▶ _WORK REQUEST_: The data below must be repeated exactly. Leave nothing out.

----- SUPPLIED DATA

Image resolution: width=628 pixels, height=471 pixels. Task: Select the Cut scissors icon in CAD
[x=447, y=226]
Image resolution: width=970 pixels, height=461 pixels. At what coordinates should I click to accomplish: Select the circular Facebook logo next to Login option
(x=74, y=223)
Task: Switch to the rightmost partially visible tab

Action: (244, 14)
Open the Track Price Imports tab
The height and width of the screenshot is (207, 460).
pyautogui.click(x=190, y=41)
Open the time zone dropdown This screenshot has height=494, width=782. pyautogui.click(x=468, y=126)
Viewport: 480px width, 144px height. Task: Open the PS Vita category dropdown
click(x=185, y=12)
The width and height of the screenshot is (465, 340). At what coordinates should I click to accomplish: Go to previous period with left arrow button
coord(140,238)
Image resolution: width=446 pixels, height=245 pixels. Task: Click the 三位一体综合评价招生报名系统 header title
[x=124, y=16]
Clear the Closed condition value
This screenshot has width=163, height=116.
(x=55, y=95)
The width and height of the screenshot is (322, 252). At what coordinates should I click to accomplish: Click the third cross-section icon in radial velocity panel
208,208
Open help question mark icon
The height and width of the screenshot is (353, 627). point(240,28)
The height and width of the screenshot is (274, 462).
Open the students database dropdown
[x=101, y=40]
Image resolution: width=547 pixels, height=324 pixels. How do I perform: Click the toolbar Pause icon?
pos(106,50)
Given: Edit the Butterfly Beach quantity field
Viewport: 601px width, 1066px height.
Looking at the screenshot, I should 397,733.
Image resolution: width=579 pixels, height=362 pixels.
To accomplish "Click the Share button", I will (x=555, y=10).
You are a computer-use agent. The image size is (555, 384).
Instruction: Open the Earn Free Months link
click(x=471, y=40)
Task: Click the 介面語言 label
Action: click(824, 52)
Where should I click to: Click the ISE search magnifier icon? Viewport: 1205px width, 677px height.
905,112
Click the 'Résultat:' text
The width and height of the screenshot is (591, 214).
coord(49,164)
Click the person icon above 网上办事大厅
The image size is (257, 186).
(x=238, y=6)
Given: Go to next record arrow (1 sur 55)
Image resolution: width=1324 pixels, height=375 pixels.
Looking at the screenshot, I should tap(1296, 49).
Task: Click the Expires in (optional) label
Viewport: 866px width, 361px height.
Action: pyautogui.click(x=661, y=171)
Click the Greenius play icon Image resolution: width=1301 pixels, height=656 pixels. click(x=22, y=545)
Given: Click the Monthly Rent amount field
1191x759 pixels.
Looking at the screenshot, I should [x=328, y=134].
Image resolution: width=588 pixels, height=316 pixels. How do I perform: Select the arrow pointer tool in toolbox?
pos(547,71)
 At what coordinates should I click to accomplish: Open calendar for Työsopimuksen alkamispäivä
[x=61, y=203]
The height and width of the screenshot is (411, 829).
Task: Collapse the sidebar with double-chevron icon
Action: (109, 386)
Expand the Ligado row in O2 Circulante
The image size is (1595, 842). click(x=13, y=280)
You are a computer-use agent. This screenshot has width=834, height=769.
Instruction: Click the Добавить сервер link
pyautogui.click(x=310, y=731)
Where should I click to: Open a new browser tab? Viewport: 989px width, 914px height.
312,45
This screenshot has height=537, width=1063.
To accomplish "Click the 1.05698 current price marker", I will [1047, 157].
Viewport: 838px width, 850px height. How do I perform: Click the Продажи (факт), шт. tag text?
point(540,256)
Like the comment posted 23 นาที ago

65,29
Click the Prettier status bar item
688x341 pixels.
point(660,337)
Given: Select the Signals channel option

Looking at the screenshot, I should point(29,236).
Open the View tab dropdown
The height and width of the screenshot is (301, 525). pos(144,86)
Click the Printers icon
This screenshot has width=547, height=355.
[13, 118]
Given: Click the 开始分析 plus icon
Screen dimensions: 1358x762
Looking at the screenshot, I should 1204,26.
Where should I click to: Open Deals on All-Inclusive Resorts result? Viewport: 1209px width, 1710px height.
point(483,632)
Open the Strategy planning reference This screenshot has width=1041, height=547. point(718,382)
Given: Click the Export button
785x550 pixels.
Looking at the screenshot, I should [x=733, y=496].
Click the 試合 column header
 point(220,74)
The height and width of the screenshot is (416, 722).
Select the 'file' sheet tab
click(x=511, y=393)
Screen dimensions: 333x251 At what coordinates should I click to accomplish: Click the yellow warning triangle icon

----------

▶ _SOLUTION TO THE EXERCISE_:
Image resolution: width=628 pixels, height=471 pixels. Task: Select the Cut scissors icon in CAD
[x=447, y=226]
Image resolution: width=970 pixels, height=461 pixels. At what coordinates should I click to accomplish: Select the circular Facebook logo next to Login option
(x=74, y=223)
Task: Switch to the rightmost partially visible tab

Action: (244, 14)
Open the Track Price Imports tab
The height and width of the screenshot is (207, 460).
pyautogui.click(x=190, y=41)
Open the time zone dropdown This screenshot has height=494, width=782. pyautogui.click(x=468, y=126)
Viewport: 480px width, 144px height. Task: Open the PS Vita category dropdown
click(x=185, y=12)
The width and height of the screenshot is (465, 340). At what coordinates should I click to accomplish: Go to previous period with left arrow button
coord(140,238)
Image resolution: width=446 pixels, height=245 pixels. Task: Click the 三位一体综合评价招生报名系统 header title
[x=124, y=16]
Clear the Closed condition value
This screenshot has width=163, height=116.
(x=55, y=95)
The width and height of the screenshot is (322, 252). At what coordinates should I click to accomplish: Click the third cross-section icon in radial velocity panel
208,208
Open help question mark icon
The height and width of the screenshot is (353, 627). point(240,28)
The height and width of the screenshot is (274, 462).
Open the students database dropdown
[x=101, y=40]
Image resolution: width=547 pixels, height=324 pixels. How do I perform: Click the toolbar Pause icon?
pos(106,50)
Given: Edit the Butterfly Beach quantity field
Viewport: 601px width, 1066px height.
Looking at the screenshot, I should 397,733.
Image resolution: width=579 pixels, height=362 pixels.
To accomplish "Click the Share button", I will (x=555, y=10).
You are a computer-use agent. The image size is (555, 384).
Instruction: Open the Earn Free Months link
click(x=471, y=40)
Task: Click the 介面語言 label
Action: click(824, 52)
Where should I click to: Click the ISE search magnifier icon? Viewport: 1205px width, 677px height.
905,112
Click the 'Résultat:' text
The width and height of the screenshot is (591, 214).
coord(49,164)
Click the person icon above 网上办事大厅
The image size is (257, 186).
(x=238, y=6)
Given: Go to next record arrow (1 sur 55)
Image resolution: width=1324 pixels, height=375 pixels.
Looking at the screenshot, I should tap(1296, 49).
Task: Click the Expires in (optional) label
Viewport: 866px width, 361px height.
Action: pyautogui.click(x=661, y=171)
Click the Greenius play icon Image resolution: width=1301 pixels, height=656 pixels. click(x=22, y=545)
Given: Click the Monthly Rent amount field
1191x759 pixels.
Looking at the screenshot, I should [x=328, y=134].
Image resolution: width=588 pixels, height=316 pixels. How do I perform: Select the arrow pointer tool in toolbox?
pos(547,71)
 At what coordinates should I click to accomplish: Open calendar for Työsopimuksen alkamispäivä
[x=61, y=203]
The height and width of the screenshot is (411, 829).
Task: Collapse the sidebar with double-chevron icon
Action: (109, 386)
Expand the Ligado row in O2 Circulante
The image size is (1595, 842). click(x=13, y=280)
You are a computer-use agent. This screenshot has width=834, height=769.
Instruction: Click the Добавить сервер link
pyautogui.click(x=310, y=731)
Where should I click to: Open a new browser tab? Viewport: 989px width, 914px height.
312,45
This screenshot has height=537, width=1063.
To accomplish "Click the 1.05698 current price marker", I will [1047, 157].
Viewport: 838px width, 850px height. How do I perform: Click the Продажи (факт), шт. tag text?
point(540,256)
Like the comment posted 23 นาที ago

65,29
Click the Prettier status bar item
688x341 pixels.
point(660,337)
Given: Select the Signals channel option

Looking at the screenshot, I should point(29,236).
Open the View tab dropdown
The height and width of the screenshot is (301, 525). pos(144,86)
Click the Printers icon
This screenshot has width=547, height=355.
[13, 118]
Given: Click the 开始分析 plus icon
Screen dimensions: 1358x762
Looking at the screenshot, I should 1204,26.
Where should I click to: Open Deals on All-Inclusive Resorts result? Viewport: 1209px width, 1710px height.
point(483,632)
Open the Strategy planning reference This screenshot has width=1041, height=547. point(718,382)
Given: Click the Export button
785x550 pixels.
Looking at the screenshot, I should [x=733, y=496].
Click the 試合 column header
 point(220,74)
The height and width of the screenshot is (416, 722).
Select the 'file' sheet tab
click(x=511, y=393)
Screen dimensions: 333x251 At what coordinates should I click to accomplish: Click the yellow warning triangle icon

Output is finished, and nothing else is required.